With the public space polluted by noxious anti-Semitic posters and beastly rantings, the interior space was no longer sacrosanct. First came policemen seeking Klemperer's wartime sabre or a souvenir bayonet long lost in the attic; then Gestapo men rooted around in his library to "safeguard", ie confiscate, valuable first editions. In April 1940, the Klemperers, he now officially dubbed Victor-Israel, were forced to sub-let their villa and move into two rooms in a multiple-occupancy "Jews' House". Close proximity bred endless fractious scenes between the occupants. Eva slid into apathy and depression, mechanically playing incessant games of patience instead of music or reading. "She looks very pale, has lost weight.
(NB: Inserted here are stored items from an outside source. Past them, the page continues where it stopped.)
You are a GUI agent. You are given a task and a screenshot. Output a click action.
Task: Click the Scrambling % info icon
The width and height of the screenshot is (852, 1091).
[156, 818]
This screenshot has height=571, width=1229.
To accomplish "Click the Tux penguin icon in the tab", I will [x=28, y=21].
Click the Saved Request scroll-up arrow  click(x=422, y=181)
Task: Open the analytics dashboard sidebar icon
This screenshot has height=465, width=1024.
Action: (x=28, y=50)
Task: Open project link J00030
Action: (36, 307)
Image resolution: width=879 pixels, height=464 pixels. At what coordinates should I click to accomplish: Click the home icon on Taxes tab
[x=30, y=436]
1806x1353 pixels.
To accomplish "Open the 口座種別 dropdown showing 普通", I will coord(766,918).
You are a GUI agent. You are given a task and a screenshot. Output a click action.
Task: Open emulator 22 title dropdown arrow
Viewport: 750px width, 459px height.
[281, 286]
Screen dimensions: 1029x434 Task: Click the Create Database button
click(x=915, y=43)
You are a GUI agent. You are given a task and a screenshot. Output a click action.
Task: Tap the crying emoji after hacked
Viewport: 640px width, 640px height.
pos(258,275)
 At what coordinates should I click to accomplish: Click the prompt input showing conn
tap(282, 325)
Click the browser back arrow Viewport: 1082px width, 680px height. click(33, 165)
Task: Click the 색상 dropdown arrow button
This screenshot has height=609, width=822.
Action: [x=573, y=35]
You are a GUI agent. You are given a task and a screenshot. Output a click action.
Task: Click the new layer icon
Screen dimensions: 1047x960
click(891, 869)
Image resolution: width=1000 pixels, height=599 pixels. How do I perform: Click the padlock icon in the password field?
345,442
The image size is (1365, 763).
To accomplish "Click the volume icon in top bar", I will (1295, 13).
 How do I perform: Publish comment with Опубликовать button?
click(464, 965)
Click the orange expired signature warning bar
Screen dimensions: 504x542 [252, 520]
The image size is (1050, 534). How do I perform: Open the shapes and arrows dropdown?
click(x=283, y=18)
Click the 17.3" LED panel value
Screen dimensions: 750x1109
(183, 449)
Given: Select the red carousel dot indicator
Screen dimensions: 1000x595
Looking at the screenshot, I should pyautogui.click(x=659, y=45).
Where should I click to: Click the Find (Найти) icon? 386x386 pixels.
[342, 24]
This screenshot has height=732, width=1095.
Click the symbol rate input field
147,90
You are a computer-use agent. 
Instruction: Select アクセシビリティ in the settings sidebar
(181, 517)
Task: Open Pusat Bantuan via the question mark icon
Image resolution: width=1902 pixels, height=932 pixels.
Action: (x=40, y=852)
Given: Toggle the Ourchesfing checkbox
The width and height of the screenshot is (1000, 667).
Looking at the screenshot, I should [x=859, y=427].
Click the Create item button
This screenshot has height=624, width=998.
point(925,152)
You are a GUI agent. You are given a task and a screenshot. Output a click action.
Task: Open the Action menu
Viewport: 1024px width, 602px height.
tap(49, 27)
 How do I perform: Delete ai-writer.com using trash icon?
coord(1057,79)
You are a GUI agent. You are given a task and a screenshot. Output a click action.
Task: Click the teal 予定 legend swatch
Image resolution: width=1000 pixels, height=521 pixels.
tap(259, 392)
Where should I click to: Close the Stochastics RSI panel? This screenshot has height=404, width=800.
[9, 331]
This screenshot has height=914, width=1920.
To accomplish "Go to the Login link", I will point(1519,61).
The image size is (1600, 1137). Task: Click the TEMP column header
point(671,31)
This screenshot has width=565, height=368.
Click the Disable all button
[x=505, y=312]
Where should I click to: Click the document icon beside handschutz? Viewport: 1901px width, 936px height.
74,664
I am deeply depressed." She had lost three stone, he one, through a combination of worry and poor food. In July 1941, Klemperer spent a week in prison for offences against the blackout, an experience which prompted moving reflections on their 37 years of married life.

Release brought no relief. In mid-September 1941, compulsory Stars of David had to be worn on the outer clothing, each star costing a small fee. Klemperer plucked up the courage to venture out in this attire, on foot, since Jews were banned from trams. The ambiguities of German attitudes to Jews now had a symbolic focus. Hitler Youth urchins cried out: "A yid, a yid!" But in a nursery where Klemperer went to purchase sand for Muschel the cat, a workman said: "You, mate, do you know Herrschmann? - No? - He's a Jew too, porter like me - I just wanted to say: It doesn't matter about the star, we're all human beings, and I know such good Jews." And Klemperer's comment? "Such consolation is not very cheering either. But which is the true vox populi?" Together with the next volume covering the period of "deep war" and racial extermination, the Klemperer diaries advance both our intimate understanding of the Third Reich and how that last question might be answered.